In a regulatory filing on Tuesday, Ainsworth announced that its company’s net profit from operations in the first half of fiscal 2018 tumbled to AUD9.7 million (US$7.6 million) from AUD$20.6 million (US$16.14 million) in H1 FY17.
Ainsworth’s total revenue for the six months to December 31, 2017, dropped 2 percent to AUD120.3 million ($94.3 million) from AUD$122.7 million ($96.18 million) in the prior year period.
The company attributed the dismal financial result to the one-off adjustment of AUD8.6 million ($6.74 million) in the first half of fiscal year 2017, which reflected “the reversal of previously-recognized deferred taxes resulting from the treatment of foreign currency movements.”
Ainsworth also noted that revenue growth from international markets was offset by “a weaker domestic performance.” Ainsworth’s international revenue grew 2 percent to AUD83.2 million ($65.22 million) in H118, while its Australian market slid 10 percent to AUD37.1 million ($29.08 million).
Excluding cost of sales and financing, Ainsworth’s total operating costs fell 8.2 percent to AUD56.3 million due to lower administrative and research and development expenses.
Ainsworth Game CEO Danny Gladstone said the financial results were in line with expectations, noting that it “provides a solid base for a strong second half performance.”
The company predicts that Ainsworth’s second half profit will be “modestly ahead” of the AUD42.2 million revenue it posted in H217.
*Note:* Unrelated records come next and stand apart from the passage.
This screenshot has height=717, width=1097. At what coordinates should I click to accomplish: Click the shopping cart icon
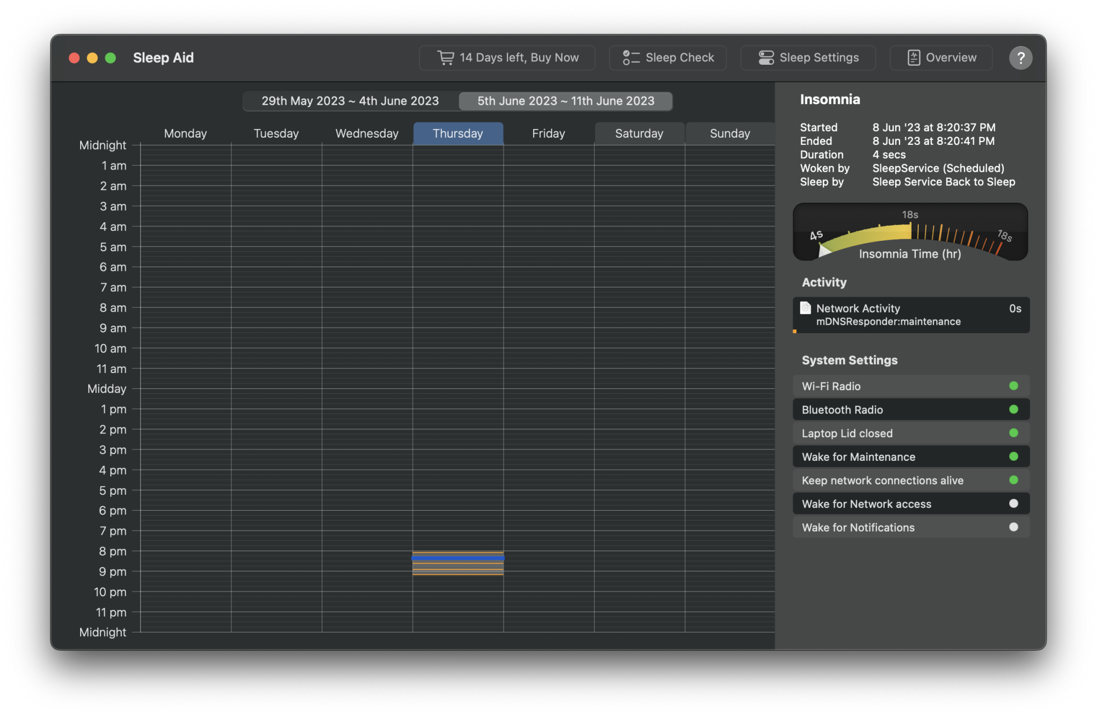click(x=445, y=58)
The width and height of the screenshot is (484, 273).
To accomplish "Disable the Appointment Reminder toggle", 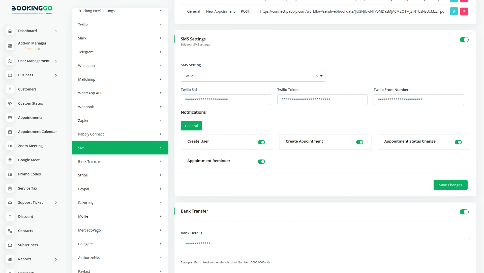I will 261,162.
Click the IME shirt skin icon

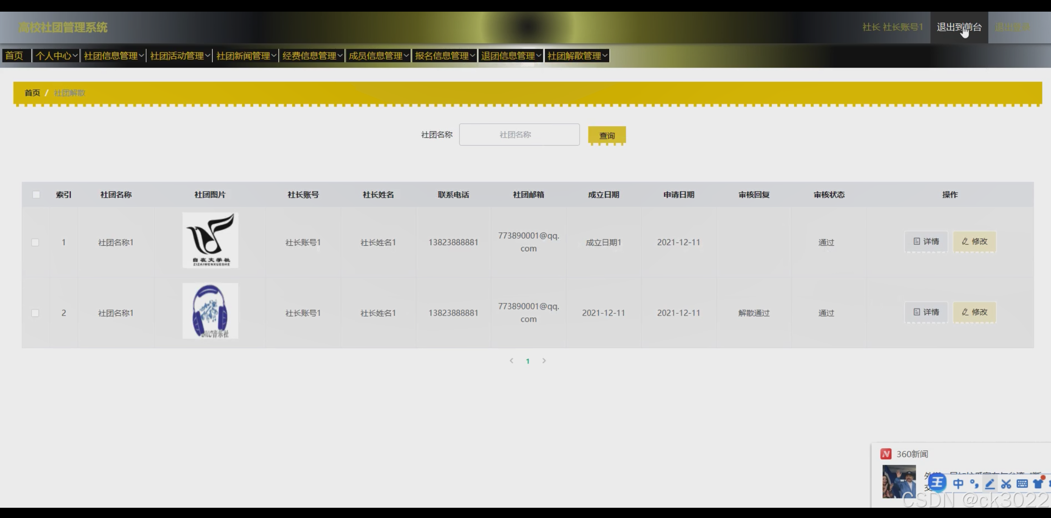(1038, 484)
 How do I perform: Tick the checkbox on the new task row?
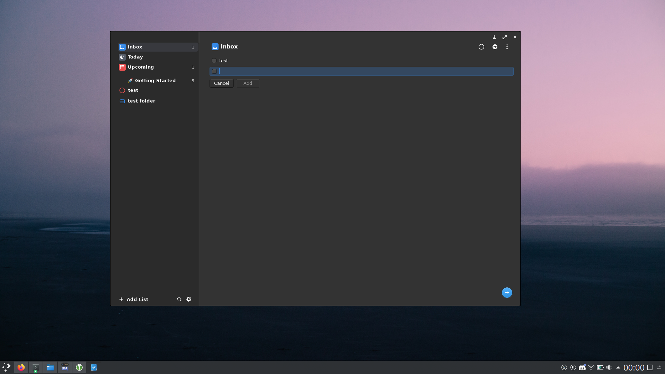pyautogui.click(x=214, y=71)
To ensure further growth in the second half, Ainsworth said it will invest in new technologies and increase its range of innovative content. The company also vowed to intensify its sales and marketing focus.
“We enter the second half with good momentum and we are making continuing progress in growing in the Americas … We expect to increase our units on participation, driving high quality earnings and strong cash flow,” Gladstone said.